Il ne manque que les Eurofighters qui sont stationnés à une extrémité de la base, à l'abri sous de discrètes hangarettes ...

TLP est un stage destiné aux équipages de l'OTAN. Le "Flying course", module de TLP, consiste à entrainer les personnels navigants à la préparation et à l'exécution de très gros vols d'ensemble.

La difficulté croissant tout au long des quatre semaines de stage, la fatigue et le stress se font de plus en plus perceptibles, y compris pour les mécaniciens soumis comme tous à de nombreuses contraintes.

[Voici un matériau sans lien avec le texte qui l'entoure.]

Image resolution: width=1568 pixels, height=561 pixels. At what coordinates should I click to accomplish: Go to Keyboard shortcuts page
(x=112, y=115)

Lors de cette édition, huit nations étaient représentées :

     - l'Italie avec deux AMX et deux F-16,

     - la France avec deux Rafale F2.2 , deux Mirage 2000N et deux Mirage 2000 RDI,

     - Le Royaume Uni avec quatre Jaguar et deux Typhoon (Eurofighter),

     - L'Allemagne avec quatre Tornado,

     - Les Etats Unis avec trois F-15C,

     - La Norvège avec quatre F-16,

     - La Grèce avec deux Mirage 2000,

     - La Belgique avec de nombreux F-16.

Des moyens externes à TLP étaient également engagés : AWACS, avions de brouillage offensif, ...

Conformément aux exercices OTAN, à TLP deux camps s'affrontent sur un théâtre d'opérations fictif allant de l'Allemagne à l'Ecosse : les "Blue" et les "Red".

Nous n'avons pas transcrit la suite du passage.